German church book duplicates, like the originals, are the most reliable and accurate family history source until 1876 when civil registration of births, marriages, and deaths began in all of Germany. Church book duplicates may differ slightly from the originals because of transcription variations; however, these records are often more legible than the originals.
Citation for This Collection
The following citation refers to the original source of the data and images published on FamilySearch.org Historical Records. It may include the author, custodian, publisher, and archive for the original records.
- Parishes in Baden. Baden, Church Book Duplicates. Landesarchive Baden-Wurttemberg, Germany.
This collection may include information previously published in the International Genealogical Index or Vital Records Index collections.
Information about creating source citations for FamilySearch Historical Collections is listed in the wiki article Help:How to Create Source Citations For FamilySearch Historical Records Collections.
The key genealogical facts found in most baptismal records are:
- Names of the child, parents, and witnesses or godparents
- Dates and places of birth and baptism
- Residence and religion of the parents
- Occupation of the father
- Whether the child was legitimate or illegitimate
The key genealogical facts found in most marriage records are:
- Names of the bride, groom, their parents (usually the fathers), and witnesses
- Date and place of marriage and marriage proclamations or banns
- Ages of bride and groom (sometimes date and place of birth)

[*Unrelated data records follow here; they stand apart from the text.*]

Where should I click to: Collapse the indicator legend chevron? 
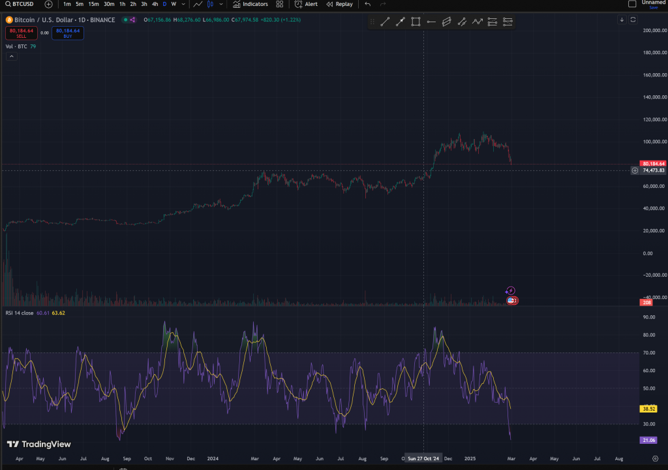[12, 57]
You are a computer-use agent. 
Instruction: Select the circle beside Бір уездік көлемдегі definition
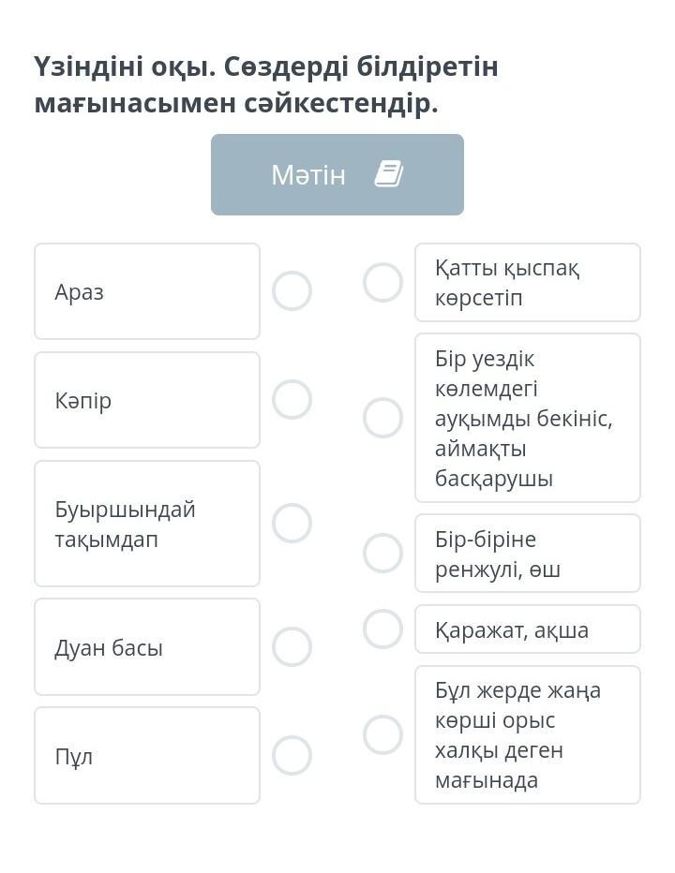coord(383,418)
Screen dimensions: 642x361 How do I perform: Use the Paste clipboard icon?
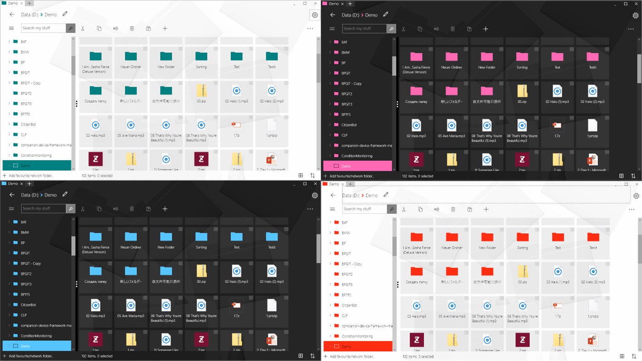148,28
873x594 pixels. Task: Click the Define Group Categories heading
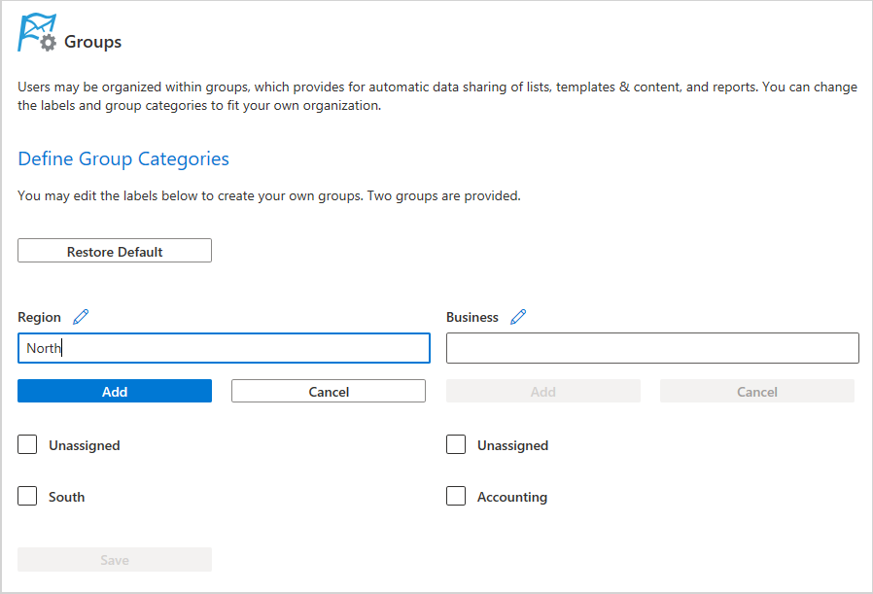[123, 158]
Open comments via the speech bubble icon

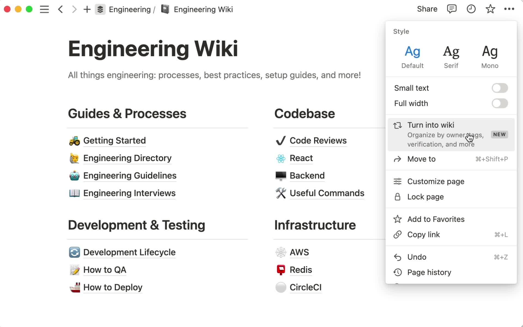(x=452, y=9)
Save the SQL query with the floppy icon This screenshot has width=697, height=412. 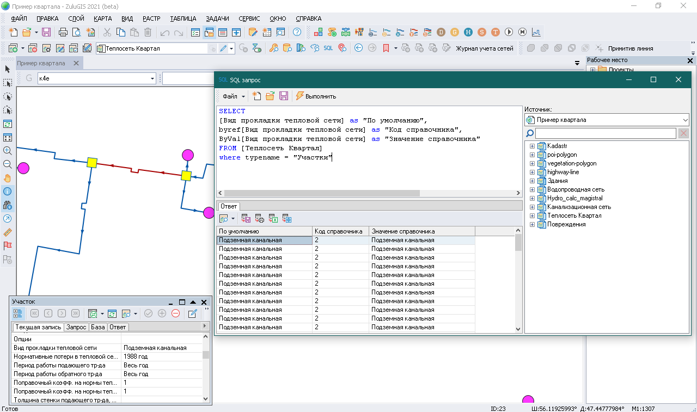tap(283, 96)
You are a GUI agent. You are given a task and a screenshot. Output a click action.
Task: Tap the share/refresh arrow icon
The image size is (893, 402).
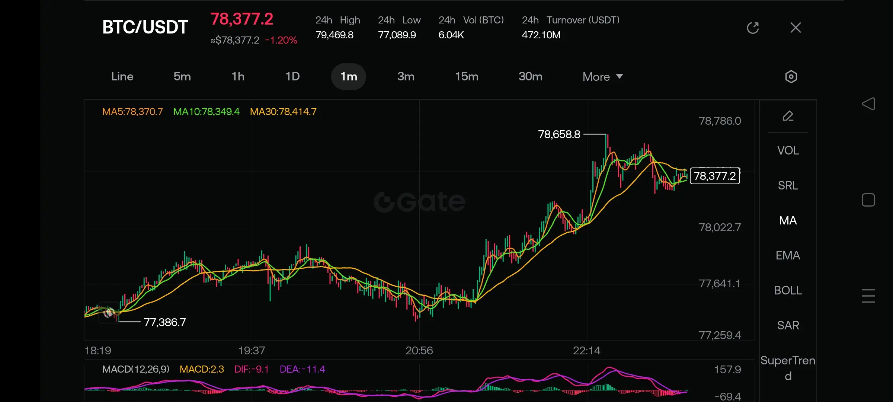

- Residences of the bride, groom, and their parents
- Religion of the bride and groom
- Occupation of groom and fathers
The key genealogical facts found in most deaths records are:
- Names of the deceased, spouse, and parents
- Date and place of death and burial
- Age and residence of deceased and sometimes date and place of birth
- Cause of death
How to Use the Records
German church book duplicates are a back up source for parish registers, which are the best German records to identify individuals, parents, and spouses before the civil registration of vital events was created in different regions of the country between 1792 and 1876. In order to find your ancestor, you need to know at least the village where the person lived and an approximate date of an event in his/her life. If not found in that locality, we suggest you search in nearby villages and also try several years before and after.
Known Issues with This Collection
For a full list of all known issues associated with this collection see the attached Wiki article. If you encounter additional problems, please email them to firstname.lastname@example.org. Please include the full path to the link and a description of the problem in your e-mail. Your assistance will help ensure that future reworks will be considered.
Related Wiki Articles
Contributions to This Article
| We welcome user additions to FamilySearch Historical Records wiki articles. We are looking for additional information that will help readers understand the topic and better use the available records. We also need translations for collection titles and images in articles about records written in languages other than English. For specific needs, please visit WikiProject FamilySearch Records. |
Please follow these guidelines as you make changes. Thank you for any contributions you may provide.
Citing FamilySearch Historical Collections
When you copy information from a record, you should list where you found the information. This will help you or others to find the record again. It is also good to keep track of records where you did not find information, including the names of the people you looked for in the records.
A suggested format for keeping track of records that you have searched is found in the wiki article Help:How to Cite FamilySearch Collections.
Citation Example for Records Found in This Collection
"Germany, Baden, Church Book Duplicates, 1810-1869." index and images, FamilySearch ( accessed 21 April 2011). entry for Johanna Popp, born 15 September 1841; citing Birth Records, FHL microfilm 4,117,334; Staatsarchiv Freiburg, Baden, Germany.